QUESTION

An insurance company insured 2000 scooters and 3000 motorcycles. The probability of an accident involving a scooter is 0.01 and that of a motorcycle is 0.02. An insured vehicle met with an accident. Find the probability that the accidented vehicle was a motorcycle.

Hint: In this question, we will first find the probability of insurance of a scooter and motorcycle. Then, use it with the other given data and by applying Bayes theorem, we will find the required probability.

Let the event of insurance of a scooter be represented by E and the event of insurance of a motorcycle be represented by F.

Let A be the event that an accident has occurred.

Then, P(E) will be the probability of insurance of a scooter and P(F) will be the probability of insurance of a motorcycle.

Let P(A|E) be the probability of occurrence of A such that E has already occurred. And, P(A|F) be the probability of occurrence of A such that F has already occurred.

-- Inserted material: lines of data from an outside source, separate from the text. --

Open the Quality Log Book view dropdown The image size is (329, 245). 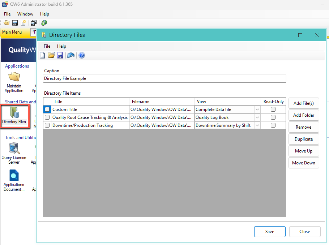[257, 117]
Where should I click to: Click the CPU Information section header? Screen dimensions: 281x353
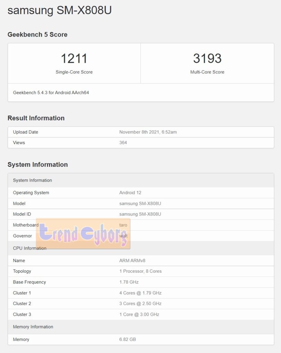click(30, 248)
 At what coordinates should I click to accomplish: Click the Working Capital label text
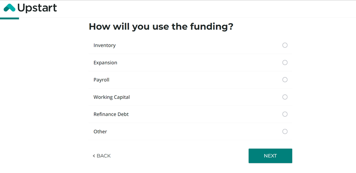click(112, 97)
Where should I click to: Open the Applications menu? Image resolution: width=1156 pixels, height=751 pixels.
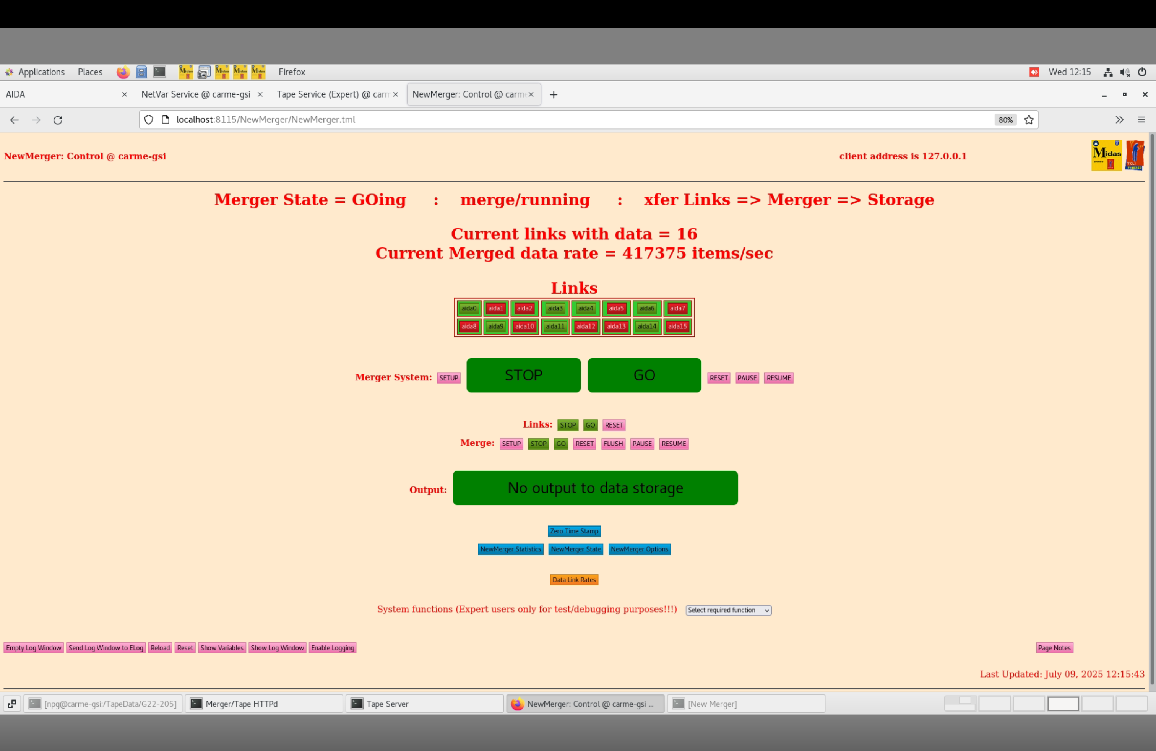tap(41, 72)
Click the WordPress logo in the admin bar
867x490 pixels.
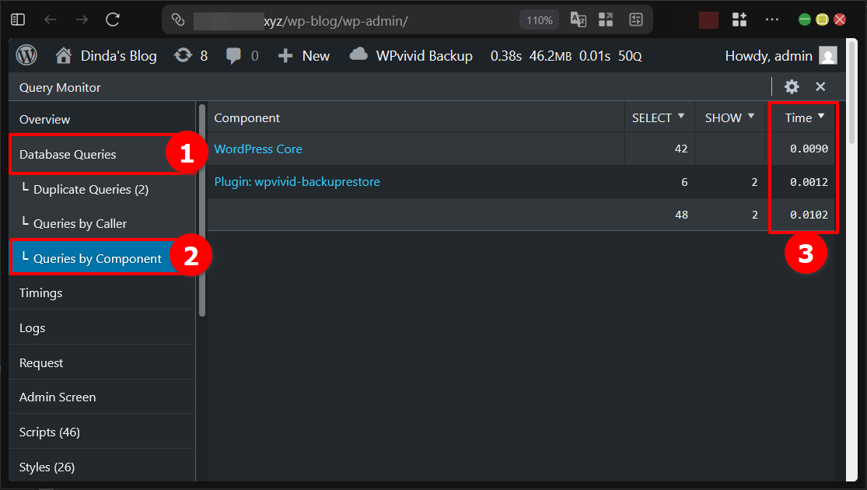pyautogui.click(x=26, y=55)
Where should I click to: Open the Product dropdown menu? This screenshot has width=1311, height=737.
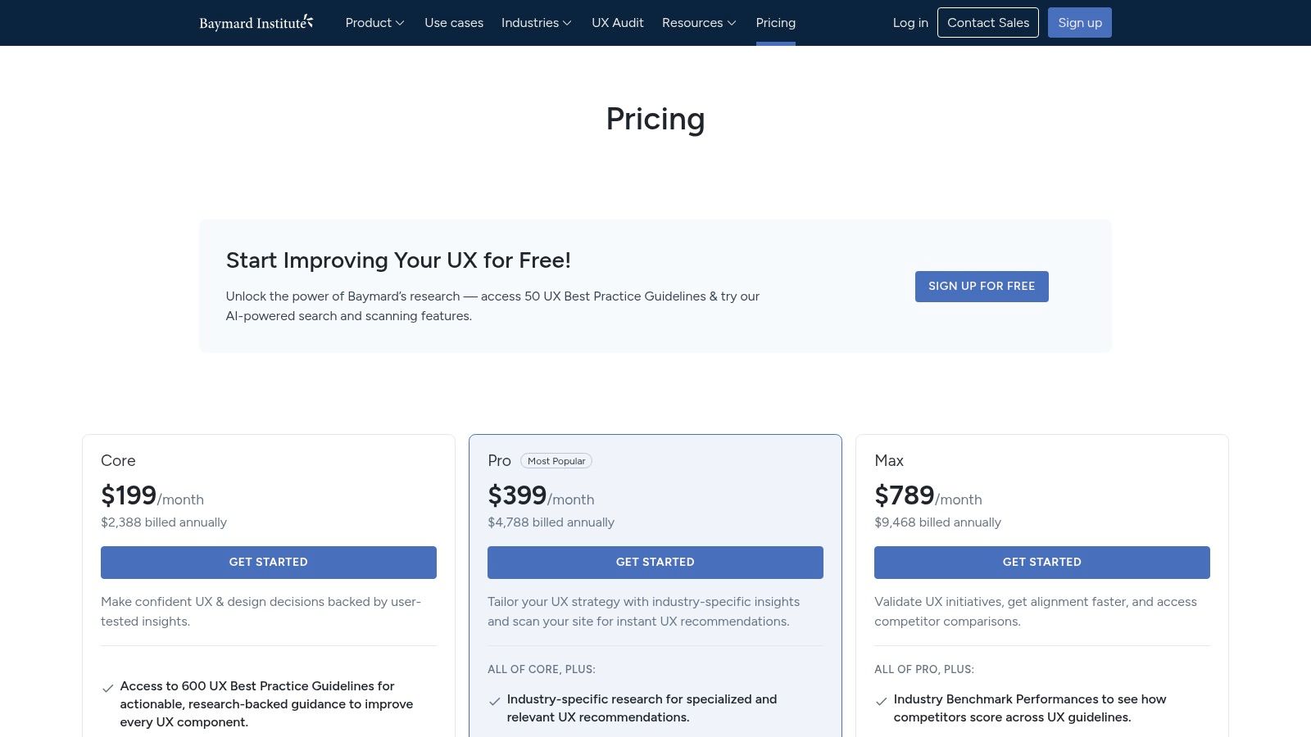[x=369, y=23]
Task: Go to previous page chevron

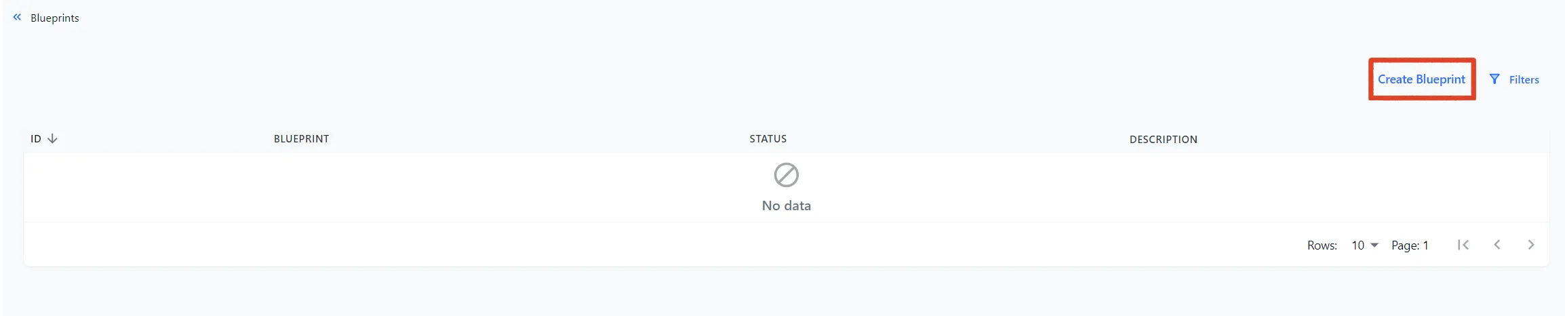Action: (x=1497, y=245)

Now, to find P(F|A), that is, the probability of occurrence of F such that A has already occurred, we will use Bayes theorem.

According to Bayes theorem,

If E and F are two mutually disjoint events with P(E), P(F) ≠ 0, then for any arbitrary event A which is a subset of the union of events E and F, such that P(A) > 0, we have,
$P(A|F)=\dfrac{P\left( A|F \right).P(F)}{P(A)}$.

Now, from the question, the number of scooters insured is 2000 and the number of motorcycle insured is 3000. Therefore, total number of insurances = 2000+3000 = 5000.

Therefore, $P\left( E \right)=\dfrac{2000}{5000}=\dfrac{2}{5}=0.4$.

And, $P\left( F \right)=\dfrac{3000}{5000}=\dfrac{3}{5}=0.6$.

Also,

Probability of an accident involving a scooter = P(A|E) = 0.01.

And, probability of an accident involving a motorcycle = P(A|F) = 0.01.

Also, P(A) is given by the formula,

$P\left( A \right)=P\left( E \right)P\left( A|E \right)+P\left( F \right)P\left( A|F \right)\cdots \cdots \left( i \right)$.

Therefore, putting values of P(E), P(F), P(A|E) and P(A|F), we get,

\begin{align} & P\left( A \right)=0.4\times 0.01+0.6\times 0.02 \\ & =0.004+0.012 \\ & =0.016 \\ \end{align}

Hence, using Bayes theorem, the probability that the accidented vehicle was a motorcycle,
that is P(F|A), is given by,

$P(A|F)=\dfrac{P\left( A|F \right).P(F)}{P(A)}$

Putting the values calculated above,

\begin{align} & P(A|F)=\dfrac{0.02\times 0.6}{0.016} \\ & =\dfrac{0.012}{0.016} \\ & =\dfrac{12}{16} \\ & =\dfrac{3}{4} \\ \end{align}

Hence, the probability that the accidented vehicle was a motorcycle is $\dfrac{3}{4}$.

Note: In such a type of question, when events are mutually independent and the probability of one event is to be calculated depending on occurrence or non-occurrence of some other event, then we use Bayes theorem.